2.3 計算機斷層掃描檢查 通過大量的外科研究發現,血管造影法和尸檢的結果顯示出額葉,尤其是前額葉在排尿控制方面起重要作用。計算機斷層掃描(computed tomography,CT)使得這些早期的發現成為可能,并且拓展了這方面的研究領域[19]。神經源性膀胱在CT影像上有一些特殊表現:膀胱體積縮小,可呈“寶塔狀改變”(圖2、圖3)[20]。多層螺旋CT(multi-slice spiral CT,MSCT)尿路成像(MSCTU)在對比劑聚集于泌尿系形成對比的情況下,可以直觀顯示泌尿系統的形態。有部分研究表明,神經源性膀胱也可以引發氣腫性膀胱炎,CT影像在診斷和評估這一疾病上扮演著重要的角色[21]。有少數報道中提及卒中后會引發自發性的膀胱破裂,但這一現象較少見[22]。

圖2 神經源性膀胱計算機斷層掃描表現

2.4 磁共振成像(magnetic resonance imaging,MRI)檢查 MRI檢查在壓力性尿失禁(stress urinary incontinence,SUI)中評估尿道的過度活動和括約肌功能障礙方面是有很重要的作用的。由于MRI具有較高的軟組織分辨力,因此從MRI能夠清晰地觀察到尿道及其支持結構,尤其是在多通道MRI檢查中。可測量的指標有:①尿道角;②膀胱頸下降程度;③尿道周圍韌帶的情況;④尿道中段的尿道括約肌完整性、長度及厚度;⑤恥骨直腸肌(puborectalis muscle,PRM)的狀況;⑥恥骨-陰道的距離(pubo-vaginal distance,PVD)[23](圖4)。
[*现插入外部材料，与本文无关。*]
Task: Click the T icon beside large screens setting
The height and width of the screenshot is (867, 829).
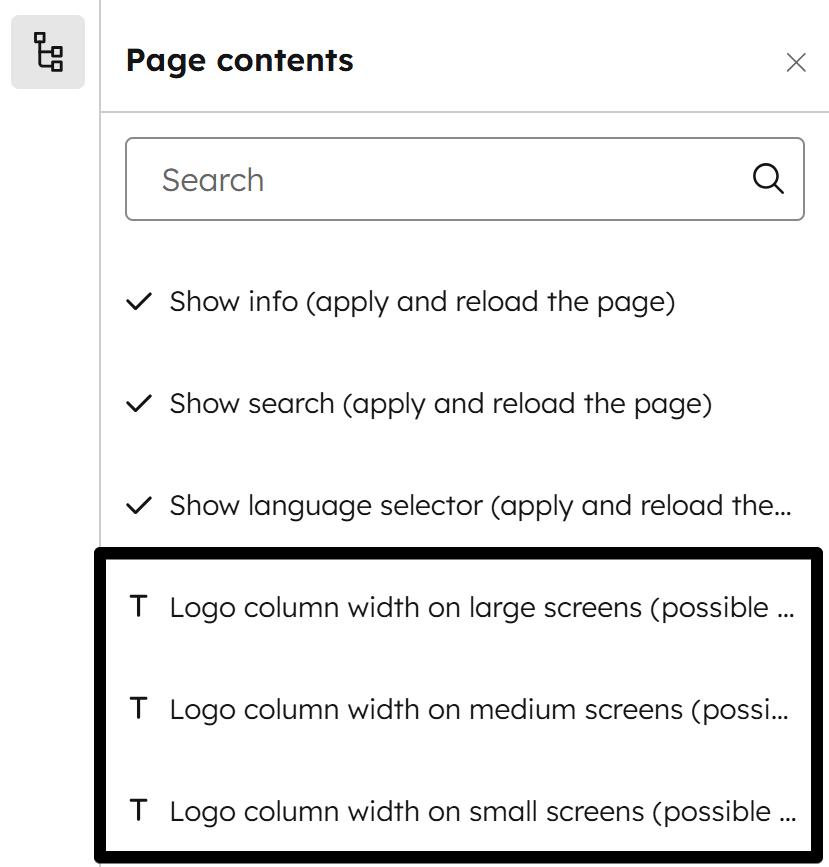Action: click(x=139, y=607)
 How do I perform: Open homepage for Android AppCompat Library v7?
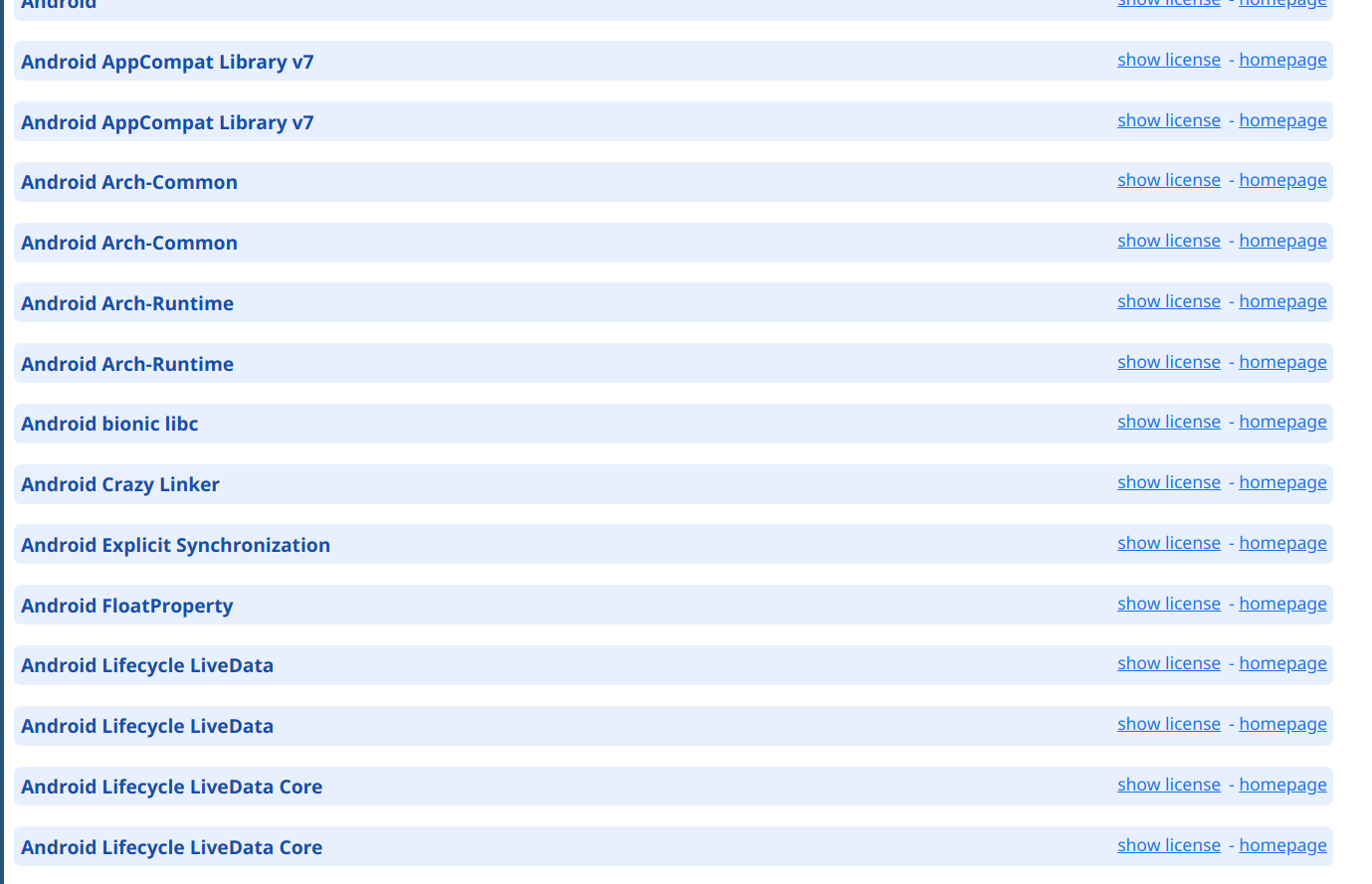point(1282,60)
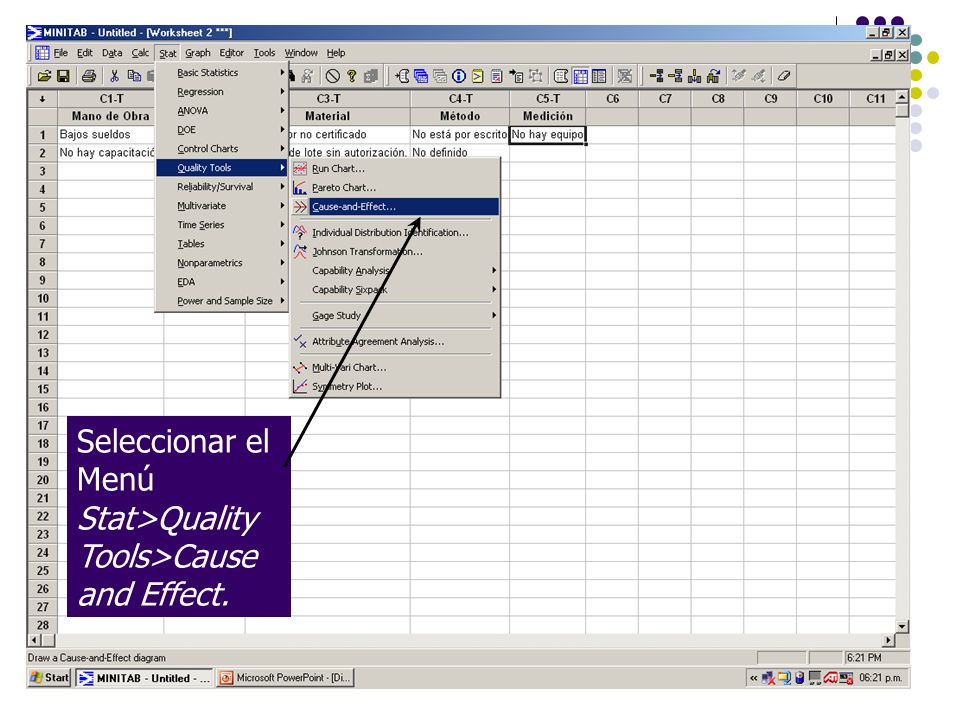Cut selection with the scissors icon
Viewport: 960px width, 720px height.
(x=114, y=76)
動態MRI可以觀察骨盆底的形態和功能的異常,可以明顯地觀察到恥骨直腸肌肉撕脫。恥骨直腸肌肉撕脫為盆腔臟器脫垂的危險因素[24]。同時,也有利用磁共振尿路造影技術(magnetic resonance urography,MRU)對在神經源性膀胱中上尿路擴張(upper urinary tract dilation,UUTD)進行分級,稱之為MRUUUTD分級系統[25]。

3 總結

圖3 神經源性膀胱計算機斷層掃描表現

圖4 尿道及其支持結構磁共振成像影像表現

排尿障礙中的尿失禁在卒中后遺癥的發病率中居首位[1],是卒中嚴重程度的重要標志,也是影響患者生活自理能力的主要因素,可用于預測患者的預后,指導患者的康復理療。通過影像學方法,包括尿動力學、尿道膀胱鏡、CT及MRI檢查,能夠為卒中后排尿障礙患者提供更好的診斷及治療方案。有研究指出,性別、年齡、膀胱類型、膀胱區理療等因素與神經源性膀胱患者康復期尿路感染的發生無明顯相關性。抗菌藥物的使用對尿路感染的發生關系不大[26]。目前采用的有經皮神經電刺激(percutaneous tibial nerve stimulation,PTNS)和骶神經電刺激治療(sacral neuromodulation,SNM)方法[27],這兩種治療方法可以顯著提高患者的生活質量,改善患者的長期預后。當然最為主要的還是積極治療原發病,尤其是在卒中早期[28]。